◆ **THE TASK**: List every distinct username that posts in the forum thread about the Irish song lyric, in the order each first appears.

◆ **PROVIDED PASSAGE**:

###

# GAELIGE: Is go dte tu mo mhuirman slan



## HyperHanabi

I watch the film "The Nightingael".
In this scene the girl sings old Irish song.

I wish I were on yonder hill
Tis there I'd sit and cry my fill
And every tear would turn a mill
Is go dte tu mo mhuirman slan
I'll sell my rock, I'll sell my reel

What's that part mean?
I search online dict, it said "My SLAN's marman is"
It doesn't make sense.


----------



## Stoggler

Siúil, Siúil, Siúil a Rún – a bit of Irish history in a folk song


----------



## Tegs

Correct spelling: 

_go dté tú_ (may you go, subjunctive tense) _mo mhuirnín_ (my darling) _slán_ (safely).

So, “may you go safely, my darling”.


----------



## se16teddy

HyperHanabi said:


> *Is* go dte tu mo mhuirman slan


And I suppose _Is_ = _And_. A short form of_ agus _commonly found in songs and poetry.


----------



## Tegs

se16teddy said:


> And I suppose _Is_ = _And_. A short form of_ agus _commonly found in songs and poetry.


Not in this case, no. Is go dté tú = may you go. “Is” is used in a lot of different constructions, see Foclóir Gaeilge–Béarla (Ó Dónaill): is.


----------



## Cork Irish

Tegs said:


> Not in this case, no. Is go dté tú = may you go. “Is” is used in a lot of different constructions, see Foclóir Gaeilge–Béarla (Ó Dónaill): is.

###

◆ **INFORMATION SHOWN**:
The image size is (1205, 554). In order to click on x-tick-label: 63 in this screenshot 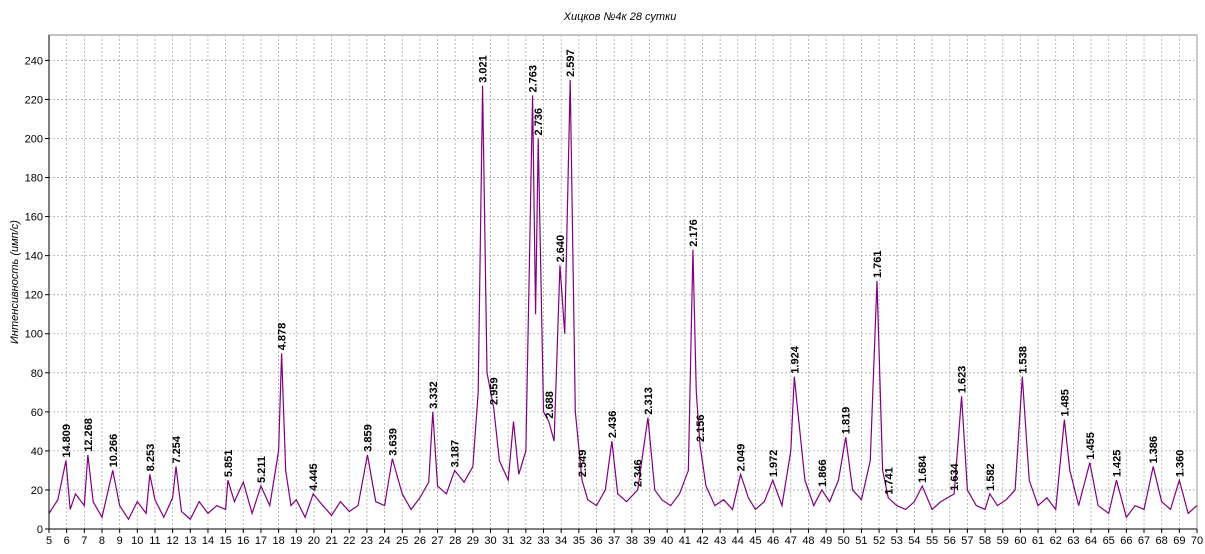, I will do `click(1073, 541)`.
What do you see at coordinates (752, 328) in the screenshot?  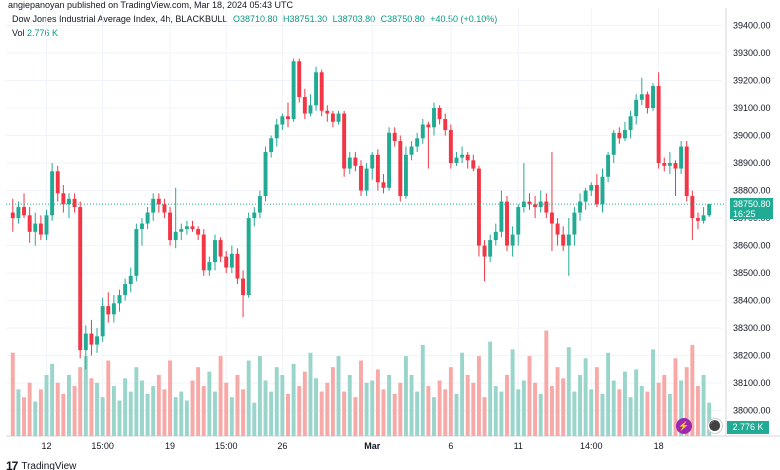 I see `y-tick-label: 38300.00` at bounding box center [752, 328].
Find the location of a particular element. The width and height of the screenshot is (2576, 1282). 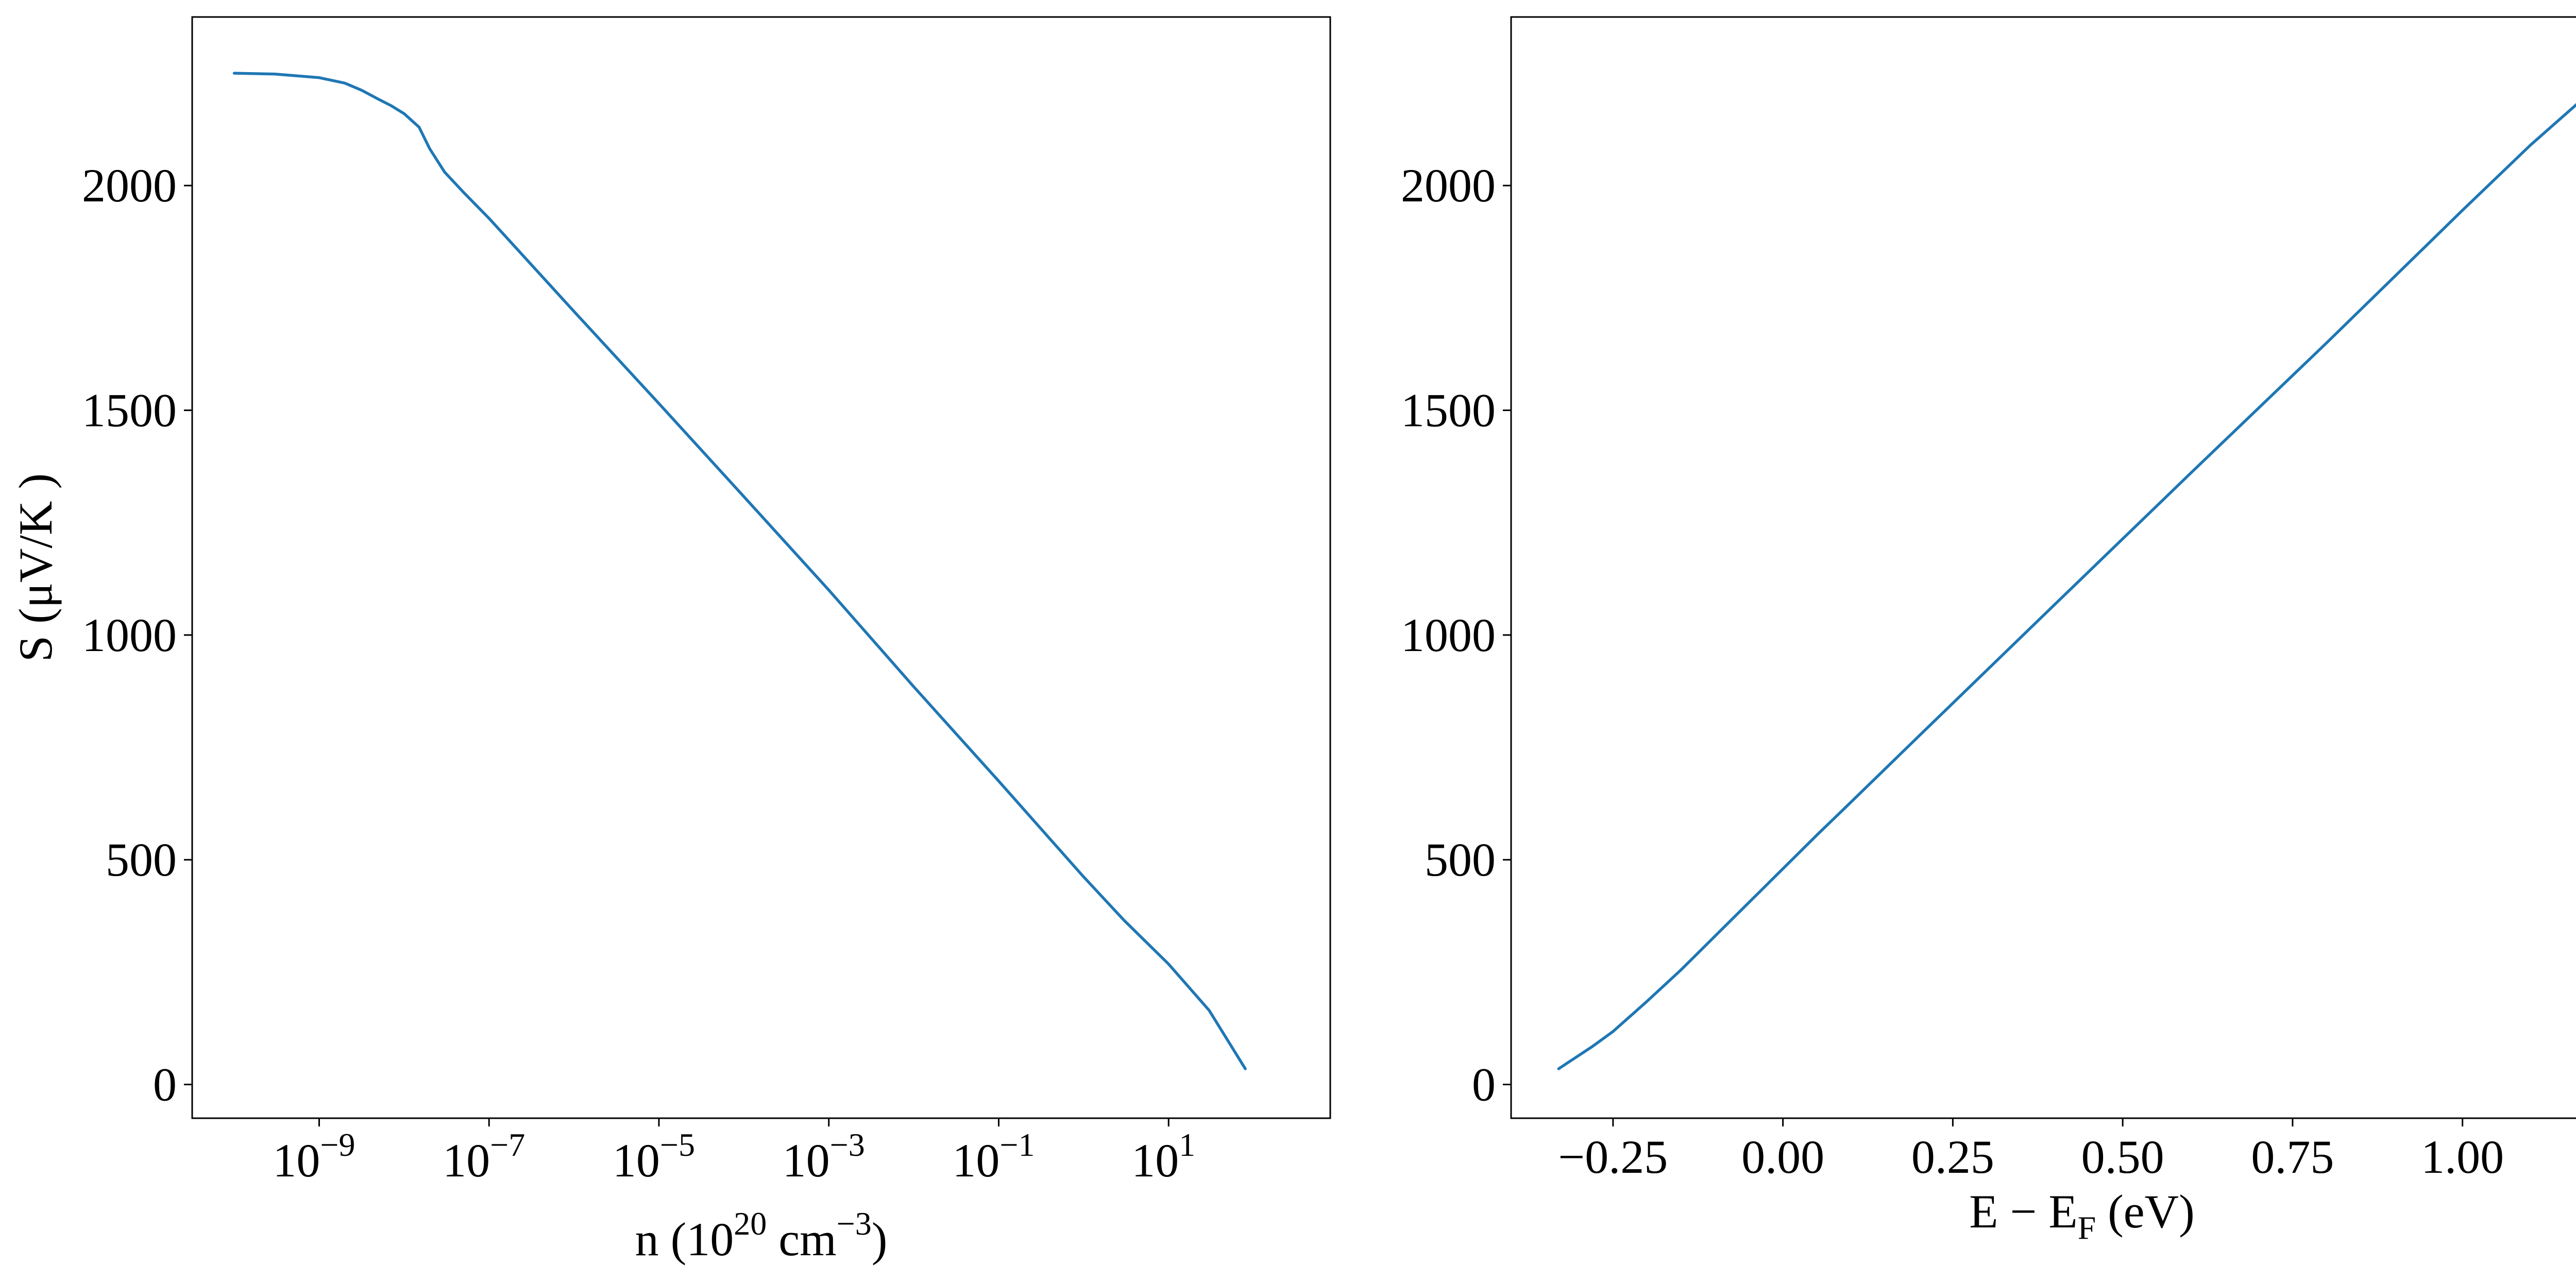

###

◆ **OUTPUT FOR THIS TASK**: HyperHanabi, Stoggler, Tegs, se16teddy, Cork Irish